Он уехал почти возмущенный. Ее письма утишили эту хищническую бурю. Сначала он причислял ее к тем ехидным бабенкам, что не отдаются любимому человеку не потому, чтобы были так чисты и прямы душой, а из особого рода задорной гордости, — он таких знавал.

"Никто-де не скажет, что я пала… Хоть и люблю, и говорю это, — клейма на себя не наложу, и любимый человек не добьется своего, не сделает меня рабыней".

Но ее письма дышали совсем другим. Она не таилась от него… Беззаветно предавалась она ему, ничего не скрывала, тяготилась постылым мужем, с каждым днем распознавала в нем "дрянную натуришку", ждала чего-то, какой-нибудь "новой гадости", — так она выражалась, — чтобы уйти от него, и тогда она это сделает без боязни и колебаний.

И к весне, когда близилась возможность новых свиданий, опять он решительно встал на ее сторону, распознал в себе «зверя», стряхнул с себя всякий задор мужскою тщеславия. Он желал любить ее так же честно, как и она.

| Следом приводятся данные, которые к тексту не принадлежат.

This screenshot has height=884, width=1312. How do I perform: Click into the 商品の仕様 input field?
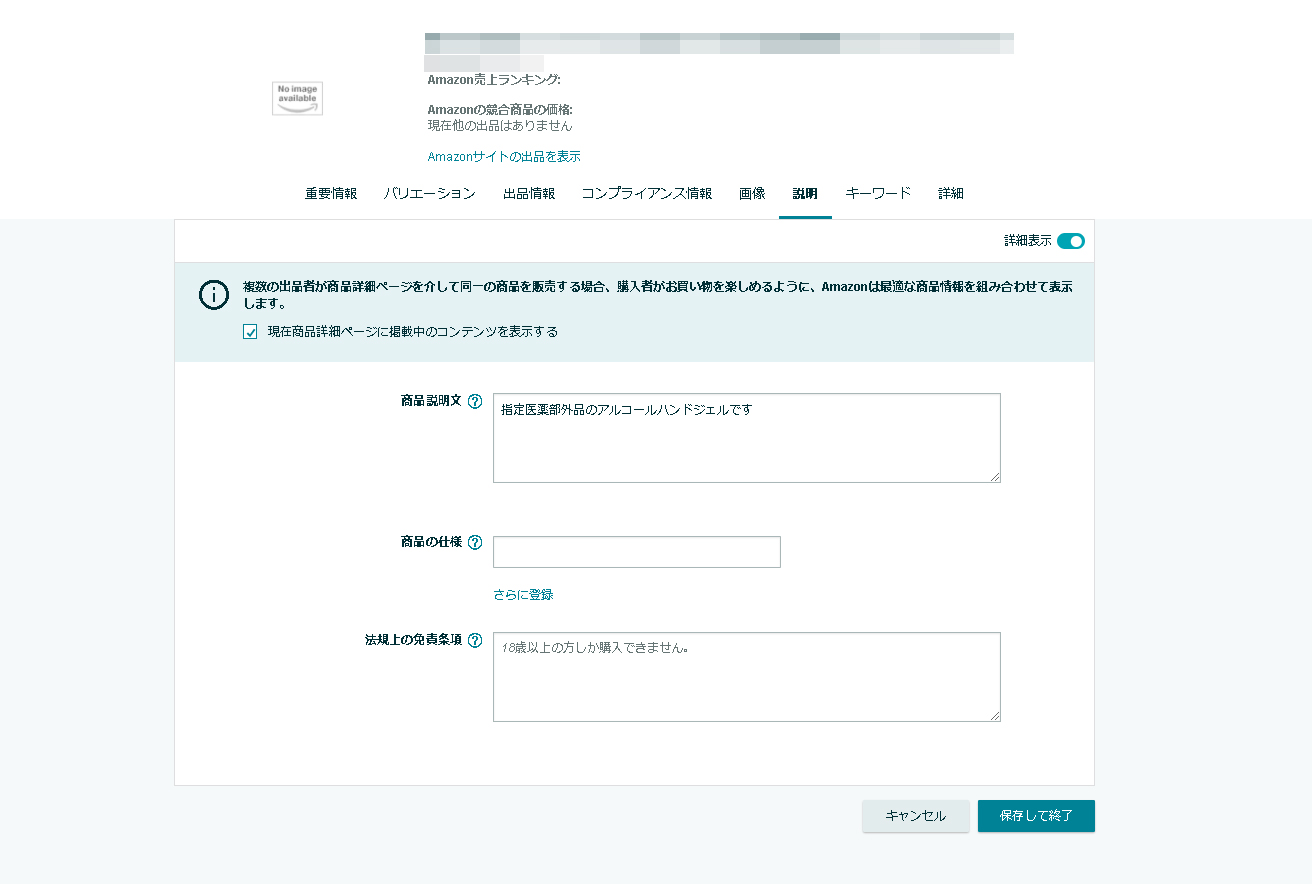636,552
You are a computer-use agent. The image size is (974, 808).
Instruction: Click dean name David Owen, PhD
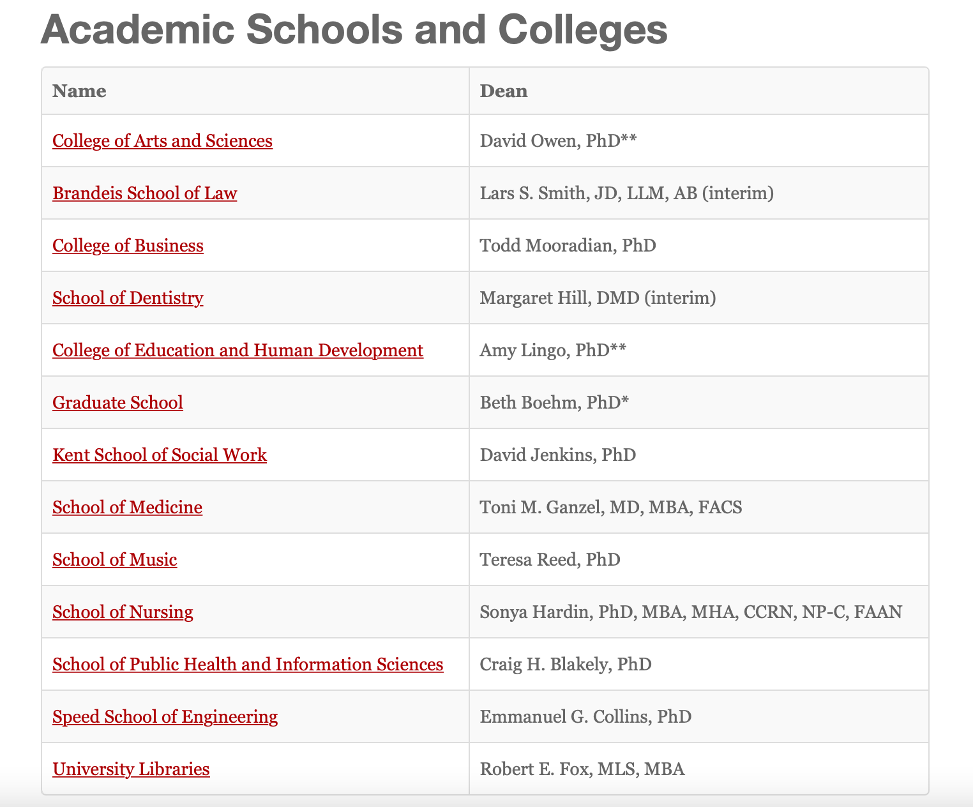click(558, 141)
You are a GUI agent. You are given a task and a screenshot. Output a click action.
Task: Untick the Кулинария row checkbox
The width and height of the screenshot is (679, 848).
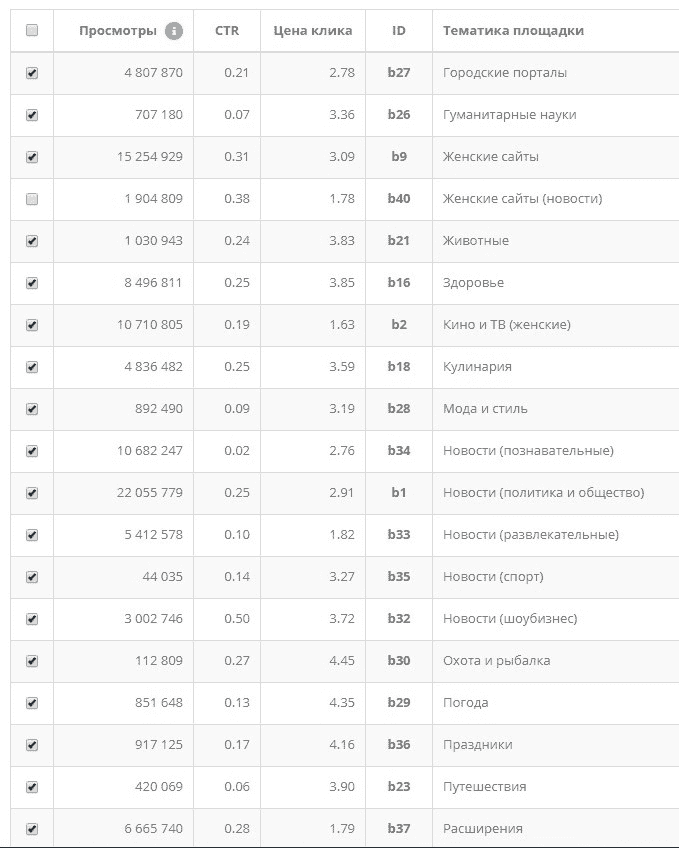coord(32,367)
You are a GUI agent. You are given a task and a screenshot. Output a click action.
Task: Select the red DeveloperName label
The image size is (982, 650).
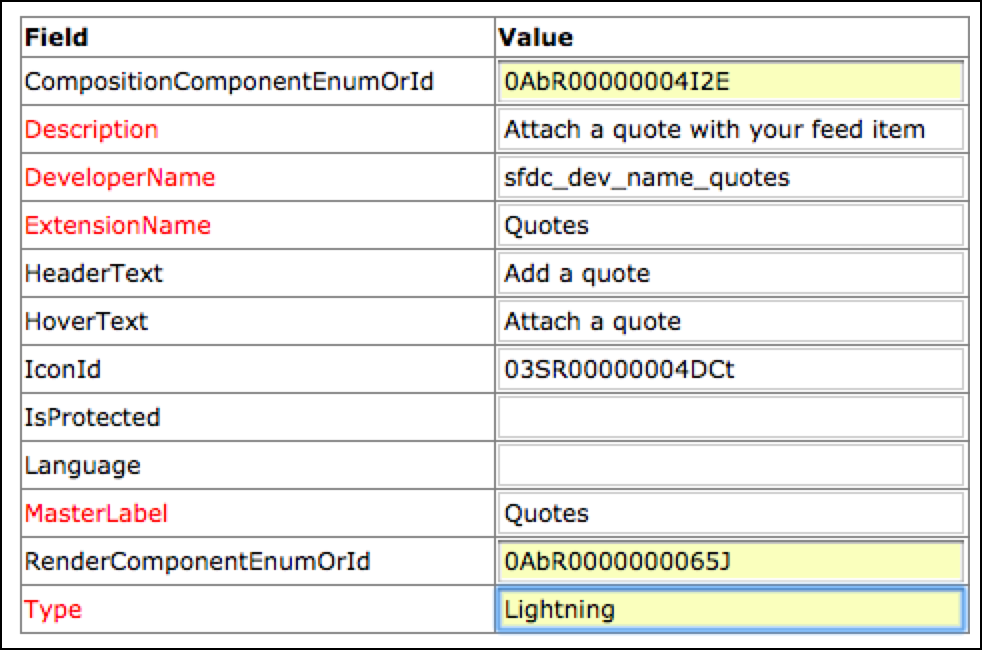[119, 178]
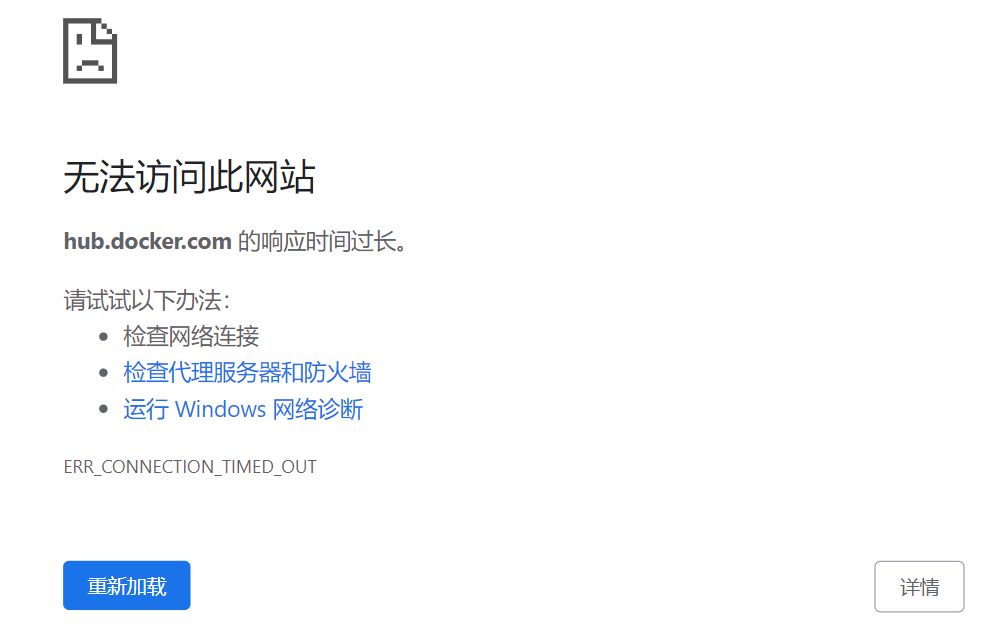Click the 检查网络连接 list item
Image resolution: width=1008 pixels, height=638 pixels.
click(191, 336)
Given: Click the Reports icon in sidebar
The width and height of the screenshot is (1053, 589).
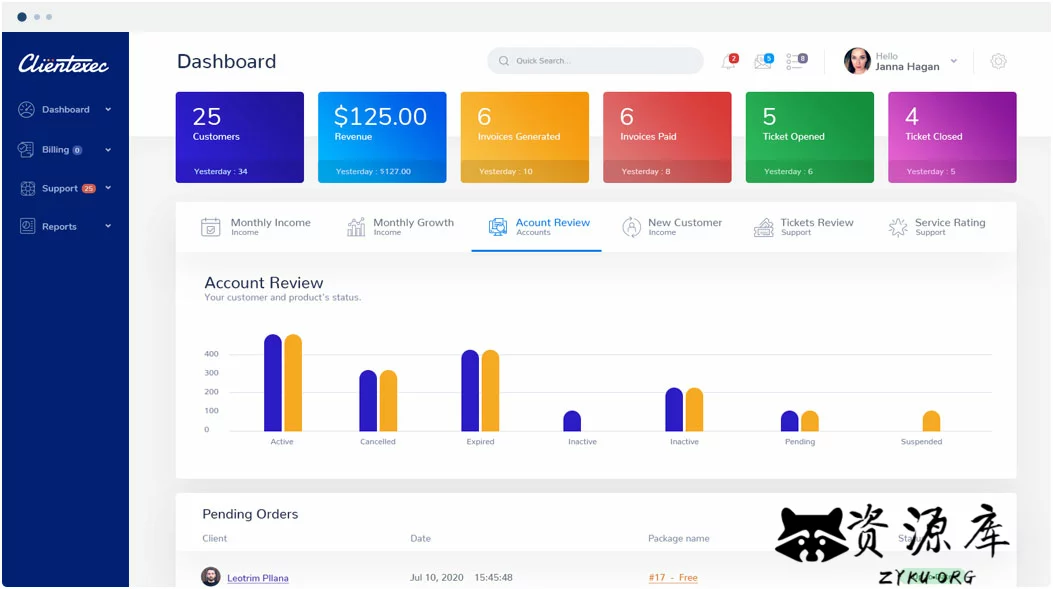Looking at the screenshot, I should coord(26,227).
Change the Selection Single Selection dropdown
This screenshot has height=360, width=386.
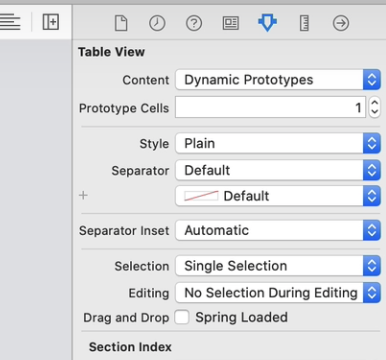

Ему захотелось, чтобы его страсть овладевала им безраздельно, не давала ему времени думать, разбирать, сомневаться в чем-нибудь, поблажать расхолаживающим сомнениям.

Когда он четверть часа тому назад шел сюда, в этот садик, у него в груди занималось точно от быстрых глотков игристого вина, и то становилось вдруг жарко голове, то холодело на висках. Это ощущение давало ему верную ноту того, что его влечет к Серафиме, влечет и душевно, без чувственных образов.